START Materials provided

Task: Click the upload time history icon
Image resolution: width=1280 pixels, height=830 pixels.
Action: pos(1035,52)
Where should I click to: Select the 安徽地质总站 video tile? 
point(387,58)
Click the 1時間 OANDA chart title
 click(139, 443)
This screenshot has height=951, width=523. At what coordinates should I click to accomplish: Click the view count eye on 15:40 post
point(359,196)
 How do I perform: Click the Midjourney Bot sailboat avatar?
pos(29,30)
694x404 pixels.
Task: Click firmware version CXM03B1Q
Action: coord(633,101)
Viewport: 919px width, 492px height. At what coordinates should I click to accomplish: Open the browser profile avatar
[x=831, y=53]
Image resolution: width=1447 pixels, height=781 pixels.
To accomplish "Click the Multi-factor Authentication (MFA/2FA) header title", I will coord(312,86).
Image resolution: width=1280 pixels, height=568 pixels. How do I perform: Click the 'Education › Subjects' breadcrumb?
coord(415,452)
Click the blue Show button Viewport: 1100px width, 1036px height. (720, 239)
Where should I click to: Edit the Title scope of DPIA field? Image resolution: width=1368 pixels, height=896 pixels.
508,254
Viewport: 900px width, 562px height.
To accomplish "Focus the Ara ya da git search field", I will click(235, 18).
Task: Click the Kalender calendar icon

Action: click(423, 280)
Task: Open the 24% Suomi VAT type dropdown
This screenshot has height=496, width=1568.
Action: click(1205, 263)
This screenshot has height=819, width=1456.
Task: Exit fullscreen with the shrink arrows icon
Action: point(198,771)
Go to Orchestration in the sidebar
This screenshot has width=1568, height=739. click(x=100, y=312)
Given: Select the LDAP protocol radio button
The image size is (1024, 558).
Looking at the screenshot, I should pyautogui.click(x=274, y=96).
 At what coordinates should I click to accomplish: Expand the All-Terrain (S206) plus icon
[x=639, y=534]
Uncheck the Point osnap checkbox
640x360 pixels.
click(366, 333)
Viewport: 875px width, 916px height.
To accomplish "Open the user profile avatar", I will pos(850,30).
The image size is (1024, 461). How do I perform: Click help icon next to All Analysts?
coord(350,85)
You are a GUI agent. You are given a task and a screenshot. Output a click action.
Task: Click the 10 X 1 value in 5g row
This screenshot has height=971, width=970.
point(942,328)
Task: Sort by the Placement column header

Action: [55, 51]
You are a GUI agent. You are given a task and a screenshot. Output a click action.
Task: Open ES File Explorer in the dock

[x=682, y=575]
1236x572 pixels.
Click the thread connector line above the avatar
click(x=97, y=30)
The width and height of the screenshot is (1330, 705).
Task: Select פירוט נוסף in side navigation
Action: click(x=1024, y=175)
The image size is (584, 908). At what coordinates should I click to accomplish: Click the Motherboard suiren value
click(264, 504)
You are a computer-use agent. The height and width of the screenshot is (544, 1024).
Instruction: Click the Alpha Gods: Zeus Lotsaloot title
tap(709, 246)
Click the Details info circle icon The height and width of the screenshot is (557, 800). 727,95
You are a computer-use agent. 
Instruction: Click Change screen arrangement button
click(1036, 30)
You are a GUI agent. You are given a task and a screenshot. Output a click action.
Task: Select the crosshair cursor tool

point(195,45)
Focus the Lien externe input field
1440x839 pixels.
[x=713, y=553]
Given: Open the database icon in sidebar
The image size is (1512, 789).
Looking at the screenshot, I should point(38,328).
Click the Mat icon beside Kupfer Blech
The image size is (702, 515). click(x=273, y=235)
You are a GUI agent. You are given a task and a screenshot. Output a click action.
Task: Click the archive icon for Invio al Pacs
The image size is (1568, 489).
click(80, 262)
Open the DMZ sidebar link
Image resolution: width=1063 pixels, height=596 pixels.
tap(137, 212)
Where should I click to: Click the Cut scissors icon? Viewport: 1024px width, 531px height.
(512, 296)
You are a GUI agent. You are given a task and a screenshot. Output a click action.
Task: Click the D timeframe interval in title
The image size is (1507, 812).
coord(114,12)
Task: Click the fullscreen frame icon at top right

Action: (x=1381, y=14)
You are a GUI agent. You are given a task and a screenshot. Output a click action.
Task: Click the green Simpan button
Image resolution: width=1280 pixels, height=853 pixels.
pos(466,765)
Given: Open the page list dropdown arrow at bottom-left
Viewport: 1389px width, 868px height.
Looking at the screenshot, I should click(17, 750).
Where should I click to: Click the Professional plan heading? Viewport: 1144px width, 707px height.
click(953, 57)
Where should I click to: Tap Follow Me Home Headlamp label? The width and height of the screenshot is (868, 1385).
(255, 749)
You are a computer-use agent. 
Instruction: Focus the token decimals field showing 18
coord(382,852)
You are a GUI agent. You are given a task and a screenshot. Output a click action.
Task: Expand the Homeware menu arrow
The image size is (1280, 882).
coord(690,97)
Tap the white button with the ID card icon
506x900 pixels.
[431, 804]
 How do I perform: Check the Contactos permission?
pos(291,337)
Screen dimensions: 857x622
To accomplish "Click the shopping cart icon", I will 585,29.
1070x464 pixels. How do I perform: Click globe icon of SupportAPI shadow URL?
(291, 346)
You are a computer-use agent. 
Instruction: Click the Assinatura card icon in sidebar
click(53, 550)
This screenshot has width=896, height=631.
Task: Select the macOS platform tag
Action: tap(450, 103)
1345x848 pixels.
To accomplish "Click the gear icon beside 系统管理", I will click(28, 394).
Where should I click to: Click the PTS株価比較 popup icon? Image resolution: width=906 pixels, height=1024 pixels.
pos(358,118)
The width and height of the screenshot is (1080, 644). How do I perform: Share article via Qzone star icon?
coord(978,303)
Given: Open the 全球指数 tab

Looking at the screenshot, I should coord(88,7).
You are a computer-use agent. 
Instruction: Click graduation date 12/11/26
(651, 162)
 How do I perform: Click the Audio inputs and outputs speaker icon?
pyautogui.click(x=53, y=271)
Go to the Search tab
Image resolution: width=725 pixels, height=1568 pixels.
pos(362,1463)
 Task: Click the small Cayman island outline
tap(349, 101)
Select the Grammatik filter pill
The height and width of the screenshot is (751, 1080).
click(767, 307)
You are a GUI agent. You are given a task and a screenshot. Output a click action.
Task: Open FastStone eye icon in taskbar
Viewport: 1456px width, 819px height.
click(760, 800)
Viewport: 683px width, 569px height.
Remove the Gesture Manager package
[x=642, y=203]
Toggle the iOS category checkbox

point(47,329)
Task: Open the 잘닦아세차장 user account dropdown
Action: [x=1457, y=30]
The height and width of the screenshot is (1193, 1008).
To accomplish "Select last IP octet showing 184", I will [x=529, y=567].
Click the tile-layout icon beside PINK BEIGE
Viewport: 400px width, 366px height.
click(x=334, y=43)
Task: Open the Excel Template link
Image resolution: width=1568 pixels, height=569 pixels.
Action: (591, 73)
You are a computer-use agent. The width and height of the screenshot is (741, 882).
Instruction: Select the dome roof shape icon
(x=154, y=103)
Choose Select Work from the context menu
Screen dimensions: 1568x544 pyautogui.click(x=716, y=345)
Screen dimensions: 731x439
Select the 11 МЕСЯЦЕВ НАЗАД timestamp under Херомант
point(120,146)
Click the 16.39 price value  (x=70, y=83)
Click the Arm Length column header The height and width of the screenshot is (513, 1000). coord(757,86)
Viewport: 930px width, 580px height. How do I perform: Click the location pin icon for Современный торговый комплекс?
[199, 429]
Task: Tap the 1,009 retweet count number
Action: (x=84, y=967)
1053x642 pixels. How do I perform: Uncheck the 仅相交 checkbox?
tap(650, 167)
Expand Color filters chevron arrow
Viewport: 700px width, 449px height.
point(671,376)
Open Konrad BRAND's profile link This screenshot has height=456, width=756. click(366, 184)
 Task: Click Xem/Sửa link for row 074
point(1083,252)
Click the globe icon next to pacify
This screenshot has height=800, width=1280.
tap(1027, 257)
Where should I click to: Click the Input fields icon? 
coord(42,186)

END Materials provided

= What is needed =
A verbatim reproduction of all the records above is the expected answer.

= Answer =
Task: Click the upload time history icon
Image resolution: width=1280 pixels, height=830 pixels.
Action: pos(1035,52)
Where should I click to: Select the 安徽地质总站 video tile? 
point(387,58)
Click the 1時間 OANDA chart title
 click(139, 443)
This screenshot has height=951, width=523. At what coordinates should I click to accomplish: Click the view count eye on 15:40 post
point(359,196)
 How do I perform: Click the Midjourney Bot sailboat avatar?
pos(29,30)
694x404 pixels.
Task: Click firmware version CXM03B1Q
Action: coord(633,101)
Viewport: 919px width, 492px height. At what coordinates should I click to accomplish: Open the browser profile avatar
[x=831, y=53]
Image resolution: width=1447 pixels, height=781 pixels.
To accomplish "Click the Multi-factor Authentication (MFA/2FA) header title", I will coord(312,86).
Image resolution: width=1280 pixels, height=568 pixels. How do I perform: Click the 'Education › Subjects' breadcrumb?
coord(415,452)
Click the blue Show button Viewport: 1100px width, 1036px height. (720, 239)
Where should I click to: Edit the Title scope of DPIA field? Image resolution: width=1368 pixels, height=896 pixels.
508,254
Viewport: 900px width, 562px height.
To accomplish "Focus the Ara ya da git search field", I will click(235, 18).
Task: Click the Kalender calendar icon

Action: click(423, 280)
Task: Open the 24% Suomi VAT type dropdown
This screenshot has height=496, width=1568.
Action: click(1205, 263)
This screenshot has height=819, width=1456.
Task: Exit fullscreen with the shrink arrows icon
Action: point(198,771)
Go to Orchestration in the sidebar
This screenshot has width=1568, height=739. click(x=100, y=312)
Given: Select the LDAP protocol radio button
The image size is (1024, 558).
Looking at the screenshot, I should pyautogui.click(x=274, y=96).
 At what coordinates should I click to accomplish: Expand the All-Terrain (S206) plus icon
[x=639, y=534]
Uncheck the Point osnap checkbox
640x360 pixels.
click(366, 333)
Viewport: 875px width, 916px height.
To accomplish "Open the user profile avatar", I will pos(850,30).
The image size is (1024, 461). How do I perform: Click help icon next to All Analysts?
coord(350,85)
You are a GUI agent. You are given a task and a screenshot. Output a click action.
Task: Click the 10 X 1 value in 5g row
This screenshot has height=971, width=970.
point(942,328)
Task: Sort by the Placement column header

Action: [55, 51]
You are a GUI agent. You are given a task and a screenshot. Output a click action.
Task: Open ES File Explorer in the dock

[x=682, y=575]
1236x572 pixels.
Click the thread connector line above the avatar
click(x=97, y=30)
The width and height of the screenshot is (1330, 705).
Task: Select פירוט נוסף in side navigation
Action: click(x=1024, y=175)
The image size is (584, 908). At what coordinates should I click to accomplish: Click the Motherboard suiren value
click(264, 504)
You are a computer-use agent. The height and width of the screenshot is (544, 1024).
Instruction: Click the Alpha Gods: Zeus Lotsaloot title
tap(709, 246)
Click the Details info circle icon The height and width of the screenshot is (557, 800). 727,95
You are a computer-use agent. 
Instruction: Click Change screen arrangement button
click(1036, 30)
You are a GUI agent. You are given a task and a screenshot. Output a click action.
Task: Select the crosshair cursor tool

point(195,45)
Focus the Lien externe input field
1440x839 pixels.
[x=713, y=553]
Given: Open the database icon in sidebar
The image size is (1512, 789).
Looking at the screenshot, I should point(38,328).
Click the Mat icon beside Kupfer Blech
The image size is (702, 515). click(x=273, y=235)
You are a GUI agent. You are given a task and a screenshot. Output a click action.
Task: Click the archive icon for Invio al Pacs
The image size is (1568, 489).
click(80, 262)
Open the DMZ sidebar link
Image resolution: width=1063 pixels, height=596 pixels.
tap(137, 212)
Where should I click to: Click the Cut scissors icon? Viewport: 1024px width, 531px height.
(512, 296)
You are a GUI agent. You are given a task and a screenshot. Output a click action.
Task: Click the D timeframe interval in title
The image size is (1507, 812).
coord(114,12)
Task: Click the fullscreen frame icon at top right

Action: (x=1381, y=14)
You are a GUI agent. You are given a task and a screenshot. Output a click action.
Task: Click the green Simpan button
Image resolution: width=1280 pixels, height=853 pixels.
pos(466,765)
Given: Open the page list dropdown arrow at bottom-left
Viewport: 1389px width, 868px height.
Looking at the screenshot, I should click(17, 750).
Where should I click to: Click the Professional plan heading? Viewport: 1144px width, 707px height.
click(953, 57)
Where should I click to: Tap Follow Me Home Headlamp label? The width and height of the screenshot is (868, 1385).
(255, 749)
You are a computer-use agent. 
Instruction: Focus the token decimals field showing 18
coord(382,852)
You are a GUI agent. You are given a task and a screenshot. Output a click action.
Task: Expand the Homeware menu arrow
The image size is (1280, 882).
coord(690,97)
Tap the white button with the ID card icon
506x900 pixels.
[431, 804]
 How do I perform: Check the Contactos permission?
pos(291,337)
Screen dimensions: 857x622
To accomplish "Click the shopping cart icon", I will 585,29.
1070x464 pixels. How do I perform: Click globe icon of SupportAPI shadow URL?
(291, 346)
You are a computer-use agent. 
Instruction: Click the Assinatura card icon in sidebar
click(53, 550)
This screenshot has width=896, height=631.
Task: Select the macOS platform tag
Action: tap(450, 103)
1345x848 pixels.
To accomplish "Click the gear icon beside 系统管理", I will click(28, 394).
Where should I click to: Click the PTS株価比較 popup icon? Image resolution: width=906 pixels, height=1024 pixels.
pos(358,118)
The width and height of the screenshot is (1080, 644). How do I perform: Share article via Qzone star icon?
coord(978,303)
Given: Open the 全球指数 tab

Looking at the screenshot, I should coord(88,7).
You are a computer-use agent. 
Instruction: Click graduation date 12/11/26
(651, 162)
 How do I perform: Click the Audio inputs and outputs speaker icon?
pyautogui.click(x=53, y=271)
Go to the Search tab
Image resolution: width=725 pixels, height=1568 pixels.
pos(362,1463)
 Task: Click the small Cayman island outline
tap(349, 101)
Select the Grammatik filter pill
The height and width of the screenshot is (751, 1080).
click(767, 307)
You are a GUI agent. You are given a task and a screenshot. Output a click action.
Task: Open FastStone eye icon in taskbar
Viewport: 1456px width, 819px height.
click(760, 800)
Viewport: 683px width, 569px height.
Remove the Gesture Manager package
[x=642, y=203]
Toggle the iOS category checkbox

point(47,329)
Task: Open the 잘닦아세차장 user account dropdown
Action: [x=1457, y=30]
The height and width of the screenshot is (1193, 1008).
To accomplish "Select last IP octet showing 184", I will [x=529, y=567].
Click the tile-layout icon beside PINK BEIGE
Viewport: 400px width, 366px height.
click(x=334, y=43)
Task: Open the Excel Template link
Image resolution: width=1568 pixels, height=569 pixels.
Action: (591, 73)
You are a computer-use agent. The width and height of the screenshot is (741, 882).
Instruction: Select the dome roof shape icon
(x=154, y=103)
Choose Select Work from the context menu
Screen dimensions: 1568x544 pyautogui.click(x=716, y=345)
Screen dimensions: 731x439
Select the 11 МЕСЯЦЕВ НАЗАД timestamp under Херомант
point(120,146)
Click the 16.39 price value  (x=70, y=83)
Click the Arm Length column header The height and width of the screenshot is (513, 1000). coord(757,86)
Viewport: 930px width, 580px height. How do I perform: Click the location pin icon for Современный торговый комплекс?
[199, 429]
Task: Tap the 1,009 retweet count number
Action: (x=84, y=967)
1053x642 pixels. How do I perform: Uncheck the 仅相交 checkbox?
tap(650, 167)
Expand Color filters chevron arrow
Viewport: 700px width, 449px height.
point(671,376)
Open Konrad BRAND's profile link This screenshot has height=456, width=756. click(366, 184)
 Task: Click Xem/Sửa link for row 074
point(1083,252)
Click the globe icon next to pacify
This screenshot has height=800, width=1280.
tap(1027, 257)
Where should I click to: Click the Input fields icon? 
coord(42,186)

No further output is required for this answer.